All their invaluable devotion and endeavors were never fruitless. Rising from the ruins of war, the Republic of Korea became one of the world’s dozen strongest economies over a relatively short span of 60 years. Once a recipient of international aid, the country has now emerged as a nation that provides assistance to many countries across the globe. On top of this, it now ranks second in the world in terms of the number of volunteers it dispatches overseas.

During my visit to the United States last May, I had a chance to meet with a Korean War veteran who lost his arm and leg at the age of 25. I was deeply moved when he said that he felt greatly rewarded at the news of Korea’s progress. In the days ahead, we will continue our efforts to build a nation that the Korean War veterans can take great pride in.

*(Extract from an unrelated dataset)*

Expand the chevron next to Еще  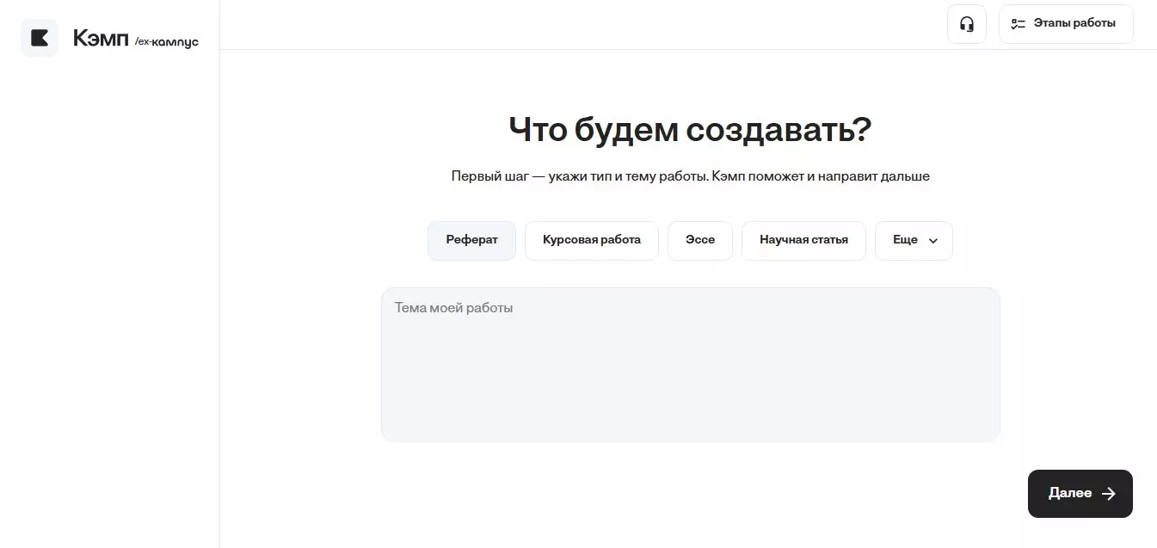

By furthering the progress of the liberal democracy that was safeguarded by noble sacrifices, the Republic of Korea will remain committed to contributing to peace in the international community and the wellbeing of the peoples of the world. Currently, it is active in all parts of the world, working for the cause of peace and providing development assistance as part of efforts to realize the ideals proclaimed in the Charter of the United Nations, which include safeguarding peace, facilitating economic development and promoting universal respect for human rights.

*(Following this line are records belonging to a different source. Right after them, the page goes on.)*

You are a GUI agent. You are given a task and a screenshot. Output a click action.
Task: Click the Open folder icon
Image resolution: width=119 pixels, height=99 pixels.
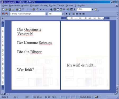coord(6,9)
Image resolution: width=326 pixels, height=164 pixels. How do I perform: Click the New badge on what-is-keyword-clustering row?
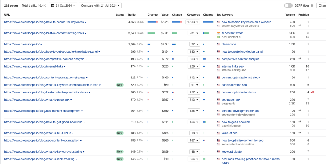(x=120, y=152)
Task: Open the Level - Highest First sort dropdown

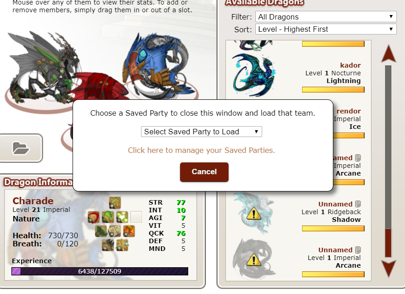Action: click(326, 29)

Korea is also continuing its work for international peace as a non-permanent member of the UN Security Council, taking part in efforts to resolve regional conflicts, prevent the proliferation of weapons of mass destruction and eliminate terrorism and piracy.

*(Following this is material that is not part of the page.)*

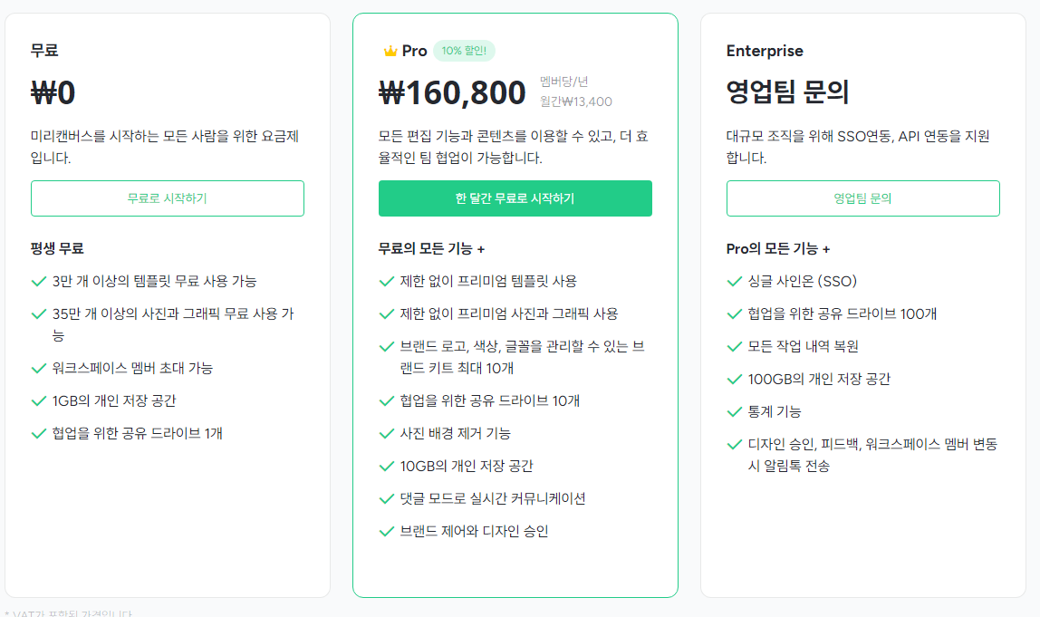Click the 10% 할인! badge

tap(464, 51)
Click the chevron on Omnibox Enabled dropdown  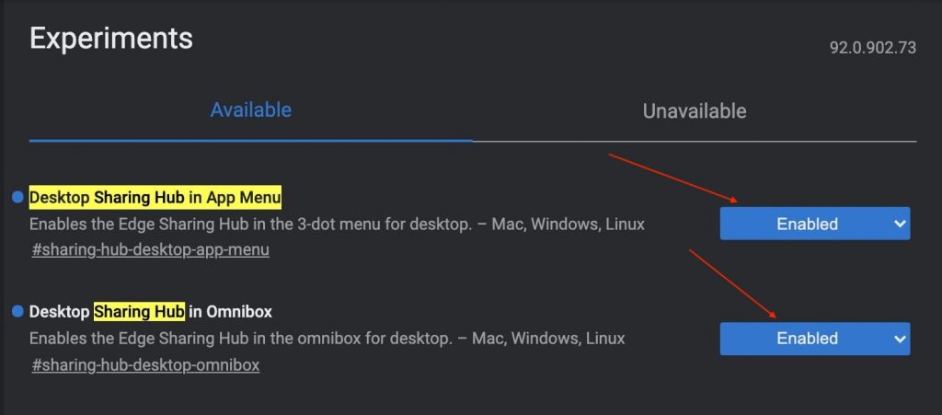pos(900,339)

In the developing world, Korea is assisting countries with their advancement by sharing the knowledge gained from its own experience of working toward and achieving success.

This country will continue to make active contributions to development in the international community and to larger efforts for peaceful coexistence and coprosperity. In this way, with our actions, we will honor the invaluable sacrifices of our veterans.

My fellow citizens,

The war may have ended 60 years ago, but the Republic of Korea remains today a divided nation, maintaining an uncomfortable peace. This land must never again be visited with the tragedy of war. And our young people must never again be sacrificed in its throes.

In order that we may build peace on the Korean Peninsula, I will ensure that our country maintains a solid deterrent capacity and readiness posture. Through close cooperation with the international community, I will urge North Korea to become a responsible member.

Even now, if North Korea were to abandon its nuclear program and make the right choice, I would work to carry out the trust-building process on the Korean Peninsula and thus lay the foundation for peaceful unification and joint development of the South and North.

I hope that today’s ceremony will be a valuable time for us to pay our respects to those who gave their all for the cause of peace and freedom in this nation and to reaffirm the commitment of Korea and the nations of the world to building a future of peace and prosperity.

Once again, I express my deepest gratitude to the member countries of the UN forces and to the veterans here today.

Thank you very much.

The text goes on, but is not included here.